Enhancement and phenotypic modulation of N-nitrosomorpholine-induced hepatocarcinogenesis by dehydroepiandrosterone.

Hepatocarcinogenesis was induced in male and female rats by continuous administration of the adrenal steroid dehydroepiandrosterone (DHEA; 0.6% in the diet) with and without previous treatment with N-nitrosomorpholine (NNM; 120 mg/l drinking water for 7 weeks). DHEA treatment alone resulted in hepatocellular adenomas (HCA) and carcinomas (HCC) after 72-84 weeks, the incidence of both benign and malignant neoplasms being higher in females than in males. After DHEA administration for up to 32 weeks subsequent to NNM, the incidence of HCA and HCC was significantly higher (HCA, 42%; HCC, 42%) than after NNM alone (HCA, 33%; HCC, 28%). While total tumor incidence was similar in male (63%) and female (60%) rats after NNM treatment alone, it was higher in females (87%) than in males (80%) after NNM/DHEA treatment. The difference between the genders was mainly due to the higher incidence of HCC in females.
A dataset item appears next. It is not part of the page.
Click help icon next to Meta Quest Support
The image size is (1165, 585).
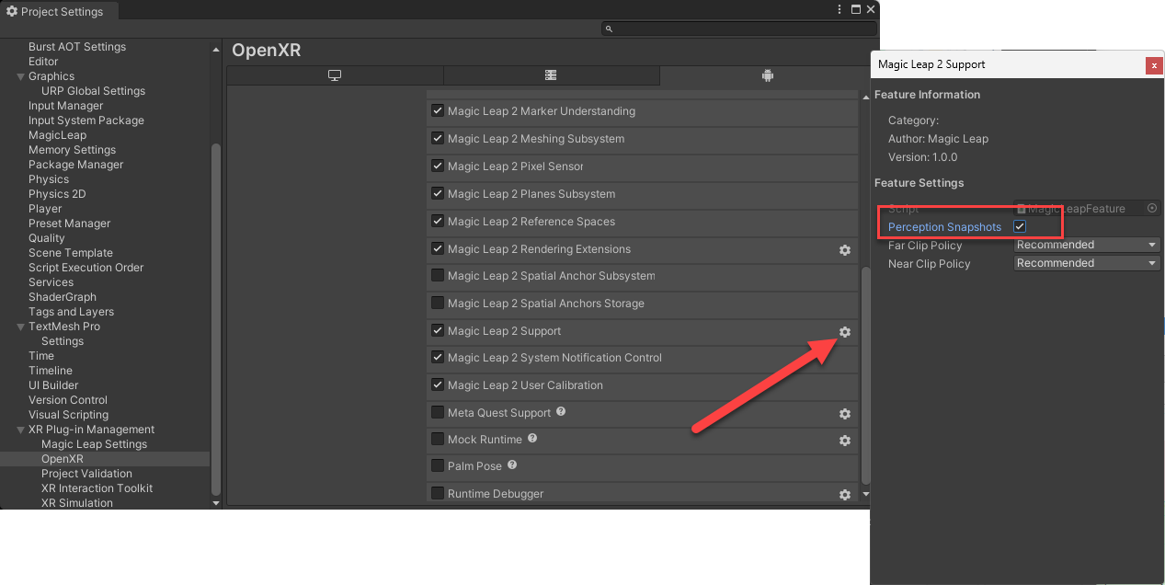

Morphometric analysis of preneoplastic foci of altered hepatocytes (FAH) yielded that DHEA treatment did not increase the average total number of FAH induced by NNM, but caused a modulation of the phenotype of FAH from the glycogenotic/basophilic to the amphophilic cell lineage. The results confirm that DHEA acts as a hepatocarcinogen and show for the first time that it enhances NNM-induced hepatocarcinogenesis in rats.